Favre, 35, admitted that the past two seasons have been a struggle for him and his family. But now that the dust has settled in his personal life, he has had time to thing about extending his career and has been encouraged by his family to continue playing football.
"I did my best to let time just kind of take its course and not make any quick decisions," Favre said while on ESPN's "Hot List" show. "Once my wife got a clean bill of health, she was adamant about me coming back and playing. As she has said, for selfish reasons. She didn't get to enjoy this past season. To be honest with you, I really didn't myself. We were dealing with some personal issues and it kind of took away from football. Football's not the most important thing, but I've been playing a long time and know that football is a lot of fun. You don't always have to win to have fun. The last two years have been very difficult on myself and my family. I've thought about it and felt, ‘Maybe if I come back next year, it will be fun again.' There's no guarantee that you'll win a Super Bowl or great things happen, but sometimes you don't have to win Super Bowls and have great things happen to enjoy it. There is a lot of fun in the game itself and I enjoy playing it. The last two years have been a struggle, so that's really what my decision boiled down to."

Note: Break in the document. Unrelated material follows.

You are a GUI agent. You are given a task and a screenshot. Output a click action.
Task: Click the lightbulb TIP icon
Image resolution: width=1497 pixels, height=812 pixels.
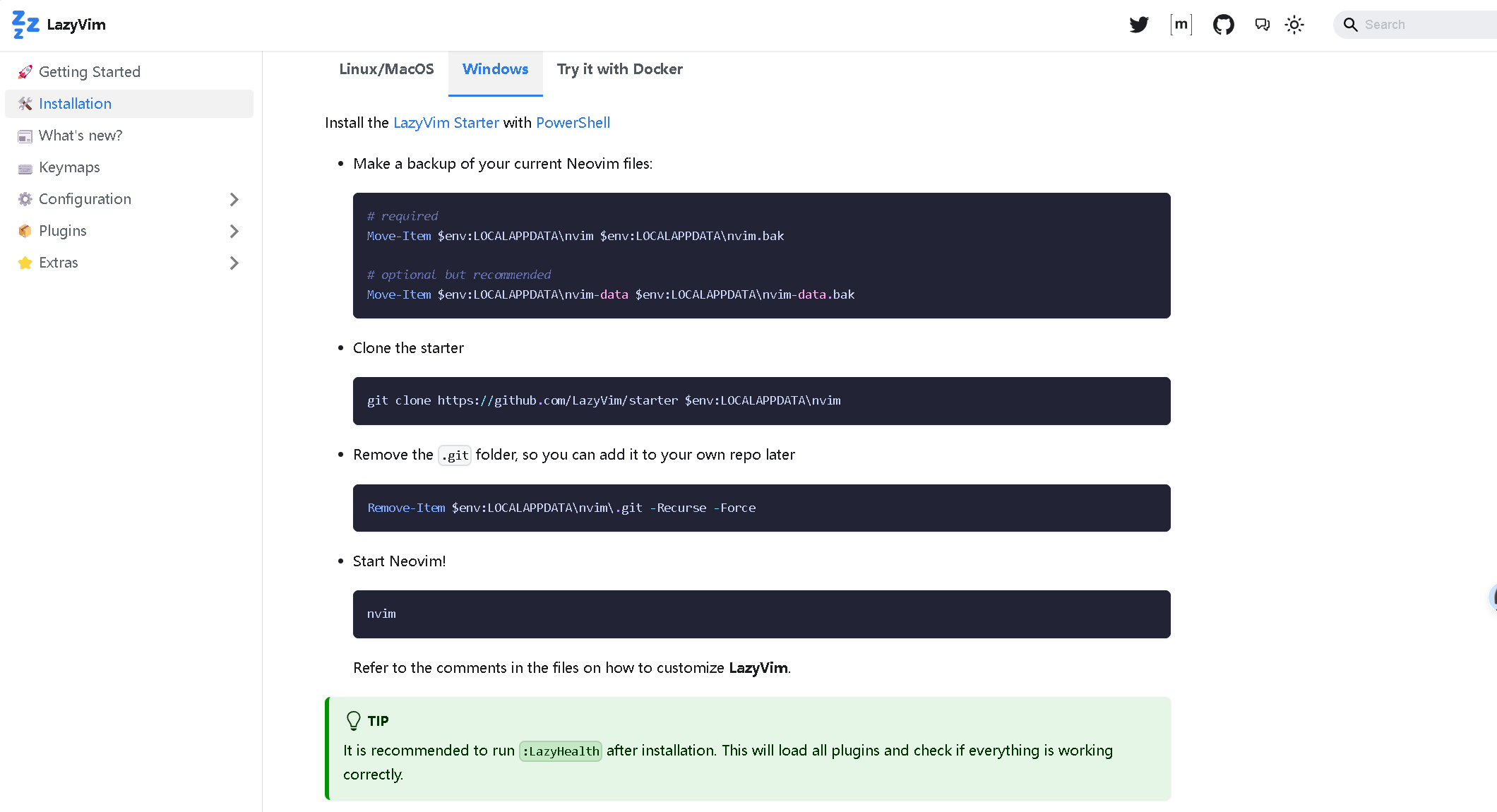coord(354,720)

Favre said that Deanna never suggested he retire. In fact he said that his wife and relatives want him to "play forever." With an record consecutive starts streak for a quarterback at 225 games (including playoffs), it almost seems possible. But Favre was sincere when asked how much longer he'll continue to play football.
"I'm taking it year by year, really game by game, which is a good thing," Favre said. "I'm not looking past anything. I'm trying to enjoy ... I mean when I was younger there were times when I'd think, ‘OK, we play such and such five weeks down the road. I'm anxiously awaiting that.' Before you know it, you've missed the four games leading up to it. You play in 'em, but it's no different than when you're in grade school and you cannot wait to get out. I can't wait to move on and get out of this house. Then once you move away, you realize that it wasn't quite as bad as you thought it was, and you wish you could go back.
"I'm trying to enjoy the moment. At the end of the season, if I have played well and if my team is competitive and if the Packers still want me, there's a chance that I'll come back. But I am in my 15th year. That's a long time. I've been very fortunate to play every game. Hopefully injury does not play a factor in my decision-making, but you never know. I've taken it as it comes." Favre, entering his 15th NFL season, also indicated in early June after his celebrity softball game in Appleton, Wis., that this may not be his final season in Green Bay. With that in mind, he said Tuesday that he was hoping the Packers would use their first round selection on a defensive player, instead of selecting Aaron Rodgers.
"I was hoping that we would get immediate defensive help, or someone other than a quarterback, no offense to him," Favre said. "He's really in a great situation. He'll get a chance to play at some point. He'll get a chance to watch and learn right away and not get thrown into the mix too early. From what I can tell in the little bit I've talked to him and been around him, it seems like he's a great guy."
More Favre quotes
Favre also on Tuesday joined James Brown on The James Brown Show on Sporting News Radio. Favre addressed teammate Javon Walker's possible holdout and also talked about life after football in the broadcast booth.
On Javon Walker's hold out:
"The sky is the limit for this guy. He's got tremendous potential. We drafted him in the first round. For a lot of people who don't know a lot about him, he had, I don't know, 89 catches for us last year in his third season. He has two years remaining on his contract, and this off-season has announced he is going to hold out unless he gets a new deal. We went through that with (former Packers wide receiver Sterling Sharpe), I think, in my third year. Sterling ended up not missing a game, but kind of put us in a tight spot. In Javon's situation, I have a lot of respect for the guy. As I've said, the potential is just off the charts for this guy. He's got a lot of years left. But, to put your team in a tight spot when you have two years remaining and say you're not going to come back and play until they give me a new deal, I think is wrong. Because if you give in to him, what's to keep the next guys from lining up to get a new contract? If teams give in to guys, there's no telling where this game's going to go. People say, 'Well, it's easy for you to say, Brett. You've made your money and you make a lot of money.' But I've always earned it. If I ever had an issue, I would always address it behind the scenes. I think that's the way to do it. I went to the Pro Bowl my first year in Green Bay; I didn't go in and ask for a new contract. I played the next two years under my existing contract. Whether I'm right or wrong, it's my opinion. I'd love to have Javon in camp. He's critical to our success."
On whether he sees a broadcasting role in his post-NFL
"Honestly, I don't know. My wife thinks I would be good at it. I'm not big on travel, and I know that would require me traveling week in and week out. First of all, I don't know until that time comes what I want to do. But it may be something that I give a try, and if I like it, and if they like me doing it, maybe I can be the next Don Meredith or something . Crack them up in the booth."